New asynchronous atomic broadcast protocols

Abstract

Summary form only given. Three protocols are presented for atomically broadcasting updates to the global state of a highly available service implemented by a team of replicated processes. The protocols are designed for asynchronous systems where no upper bounds exist on message transmission and process scheduling delays. The first protocol, the Majority Agreement protocol, ensures that all team members that are currently joined to a majority group agree on a unique history of global state updates. The protocol does not prevent processes joined to minority groups from disagreeing with the history of the majority. For certain applications, such disagreement is unacceptable. For these, a second protocol, called Strict Agreement, which guarantees that any correct team member (whether joined to a majority or minority group) has at any time a consistent view of the history of broadcast updates, is proposed.

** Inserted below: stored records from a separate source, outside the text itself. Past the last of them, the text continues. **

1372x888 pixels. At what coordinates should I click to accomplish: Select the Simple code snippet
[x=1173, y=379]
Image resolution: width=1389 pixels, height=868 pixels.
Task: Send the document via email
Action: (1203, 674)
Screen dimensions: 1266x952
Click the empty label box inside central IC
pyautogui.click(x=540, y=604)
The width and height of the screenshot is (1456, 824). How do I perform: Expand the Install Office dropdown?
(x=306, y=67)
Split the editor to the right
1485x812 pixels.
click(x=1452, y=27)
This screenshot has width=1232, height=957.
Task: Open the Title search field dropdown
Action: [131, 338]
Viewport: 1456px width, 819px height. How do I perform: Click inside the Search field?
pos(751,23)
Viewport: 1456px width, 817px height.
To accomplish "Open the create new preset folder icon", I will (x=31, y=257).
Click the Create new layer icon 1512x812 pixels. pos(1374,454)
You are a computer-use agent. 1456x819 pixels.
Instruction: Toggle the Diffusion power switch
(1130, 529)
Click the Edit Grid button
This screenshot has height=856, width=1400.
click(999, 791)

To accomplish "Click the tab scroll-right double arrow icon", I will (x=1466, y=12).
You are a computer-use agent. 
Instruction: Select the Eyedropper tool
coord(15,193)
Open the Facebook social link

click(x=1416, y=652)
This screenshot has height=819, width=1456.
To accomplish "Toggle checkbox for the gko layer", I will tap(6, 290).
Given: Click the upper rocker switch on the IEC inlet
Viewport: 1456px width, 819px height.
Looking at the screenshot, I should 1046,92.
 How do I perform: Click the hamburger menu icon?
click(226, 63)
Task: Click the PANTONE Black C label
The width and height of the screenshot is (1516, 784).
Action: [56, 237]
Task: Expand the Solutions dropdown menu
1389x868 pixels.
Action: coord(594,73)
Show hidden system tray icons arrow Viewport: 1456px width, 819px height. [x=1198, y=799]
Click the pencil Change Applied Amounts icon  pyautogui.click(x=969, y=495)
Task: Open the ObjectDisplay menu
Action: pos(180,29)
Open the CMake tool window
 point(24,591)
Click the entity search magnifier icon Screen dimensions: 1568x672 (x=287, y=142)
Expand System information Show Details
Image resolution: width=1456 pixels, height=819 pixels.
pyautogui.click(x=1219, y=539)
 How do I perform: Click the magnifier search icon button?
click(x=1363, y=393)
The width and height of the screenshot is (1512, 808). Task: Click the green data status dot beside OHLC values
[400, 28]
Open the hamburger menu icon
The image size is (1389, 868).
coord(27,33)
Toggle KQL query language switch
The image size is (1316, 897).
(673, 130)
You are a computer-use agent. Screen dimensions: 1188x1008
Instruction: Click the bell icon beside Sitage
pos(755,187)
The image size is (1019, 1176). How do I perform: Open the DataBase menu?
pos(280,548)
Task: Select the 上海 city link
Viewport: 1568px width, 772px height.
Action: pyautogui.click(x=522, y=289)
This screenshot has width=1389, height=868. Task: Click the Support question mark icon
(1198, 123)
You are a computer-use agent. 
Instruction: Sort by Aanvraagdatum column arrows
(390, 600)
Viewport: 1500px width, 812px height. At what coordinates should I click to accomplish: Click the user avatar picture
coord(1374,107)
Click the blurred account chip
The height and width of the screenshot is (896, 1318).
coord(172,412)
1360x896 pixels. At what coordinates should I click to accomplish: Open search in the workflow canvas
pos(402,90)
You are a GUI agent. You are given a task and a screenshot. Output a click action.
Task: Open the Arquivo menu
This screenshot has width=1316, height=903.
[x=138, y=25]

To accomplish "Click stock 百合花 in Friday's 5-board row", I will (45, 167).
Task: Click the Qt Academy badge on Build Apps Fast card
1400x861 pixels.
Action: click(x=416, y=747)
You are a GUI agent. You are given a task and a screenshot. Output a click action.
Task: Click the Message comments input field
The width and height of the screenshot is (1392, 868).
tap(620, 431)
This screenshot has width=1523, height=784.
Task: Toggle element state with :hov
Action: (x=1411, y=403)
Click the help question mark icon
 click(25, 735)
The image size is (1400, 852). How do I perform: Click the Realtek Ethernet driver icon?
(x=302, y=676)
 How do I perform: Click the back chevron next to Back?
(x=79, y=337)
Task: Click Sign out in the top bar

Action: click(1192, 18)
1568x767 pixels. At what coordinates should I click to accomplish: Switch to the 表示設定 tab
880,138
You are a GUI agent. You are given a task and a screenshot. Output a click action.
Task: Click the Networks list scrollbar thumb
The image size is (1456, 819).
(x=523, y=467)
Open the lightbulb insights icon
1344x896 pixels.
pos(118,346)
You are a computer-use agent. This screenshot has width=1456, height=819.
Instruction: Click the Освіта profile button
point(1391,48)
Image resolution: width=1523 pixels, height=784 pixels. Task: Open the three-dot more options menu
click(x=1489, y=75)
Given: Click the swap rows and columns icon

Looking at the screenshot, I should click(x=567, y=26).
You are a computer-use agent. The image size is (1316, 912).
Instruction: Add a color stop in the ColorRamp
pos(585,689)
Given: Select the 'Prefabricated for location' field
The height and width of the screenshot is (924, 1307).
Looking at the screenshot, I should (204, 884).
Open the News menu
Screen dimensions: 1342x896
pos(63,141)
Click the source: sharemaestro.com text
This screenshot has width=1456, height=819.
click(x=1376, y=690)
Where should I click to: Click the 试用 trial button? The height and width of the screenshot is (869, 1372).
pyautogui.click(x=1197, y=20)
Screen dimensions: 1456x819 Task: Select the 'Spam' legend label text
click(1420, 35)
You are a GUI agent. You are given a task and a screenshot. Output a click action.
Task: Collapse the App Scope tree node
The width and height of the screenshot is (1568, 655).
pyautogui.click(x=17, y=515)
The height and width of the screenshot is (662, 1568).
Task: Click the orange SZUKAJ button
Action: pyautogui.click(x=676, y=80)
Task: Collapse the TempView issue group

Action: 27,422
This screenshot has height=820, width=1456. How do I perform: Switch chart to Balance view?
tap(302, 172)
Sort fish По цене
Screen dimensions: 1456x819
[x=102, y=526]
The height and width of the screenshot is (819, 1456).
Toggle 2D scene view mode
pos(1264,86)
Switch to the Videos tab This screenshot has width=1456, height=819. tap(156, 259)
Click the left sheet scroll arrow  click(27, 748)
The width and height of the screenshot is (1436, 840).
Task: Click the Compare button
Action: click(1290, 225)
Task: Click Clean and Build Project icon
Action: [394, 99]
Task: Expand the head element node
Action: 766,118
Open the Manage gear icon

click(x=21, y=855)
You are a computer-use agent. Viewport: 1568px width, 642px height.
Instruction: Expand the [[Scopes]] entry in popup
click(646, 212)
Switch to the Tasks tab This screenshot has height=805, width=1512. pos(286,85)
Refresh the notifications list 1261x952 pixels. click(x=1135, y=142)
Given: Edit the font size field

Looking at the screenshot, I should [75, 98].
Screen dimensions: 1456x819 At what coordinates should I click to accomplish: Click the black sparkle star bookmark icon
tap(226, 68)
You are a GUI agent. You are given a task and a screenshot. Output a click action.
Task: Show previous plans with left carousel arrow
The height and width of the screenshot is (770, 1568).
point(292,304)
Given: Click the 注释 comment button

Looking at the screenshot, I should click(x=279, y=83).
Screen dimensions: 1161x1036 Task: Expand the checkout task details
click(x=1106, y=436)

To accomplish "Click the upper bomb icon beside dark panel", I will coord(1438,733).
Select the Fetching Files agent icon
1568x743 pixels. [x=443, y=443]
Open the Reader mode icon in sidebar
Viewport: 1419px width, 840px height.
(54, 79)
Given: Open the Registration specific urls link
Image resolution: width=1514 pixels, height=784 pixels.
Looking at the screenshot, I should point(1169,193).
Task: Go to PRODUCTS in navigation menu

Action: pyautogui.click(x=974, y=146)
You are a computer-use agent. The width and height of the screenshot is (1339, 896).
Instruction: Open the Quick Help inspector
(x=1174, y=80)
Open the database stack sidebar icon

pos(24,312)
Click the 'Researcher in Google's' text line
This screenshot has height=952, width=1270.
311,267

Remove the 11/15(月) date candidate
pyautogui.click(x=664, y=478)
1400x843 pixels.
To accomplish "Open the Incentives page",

The price paid by the first two protocols for ensuring history unicity is that processes joined to minority groups cannot broadcast updates. This can be unacceptable for certain other applications, for which the cost of freezing activity in minority groups is higher than the cost of compensating for actions taken by members of these groups while isolated from a team member majority. For this last class of applications, a third protocol, called Group Agreement, which sacrifices the unique history requirement in exchange for making state updates available even to processes joined to minority groups, is proposed. The tradeoffs between safety and timeliness properties in distributed systems are made apparent by the protocols.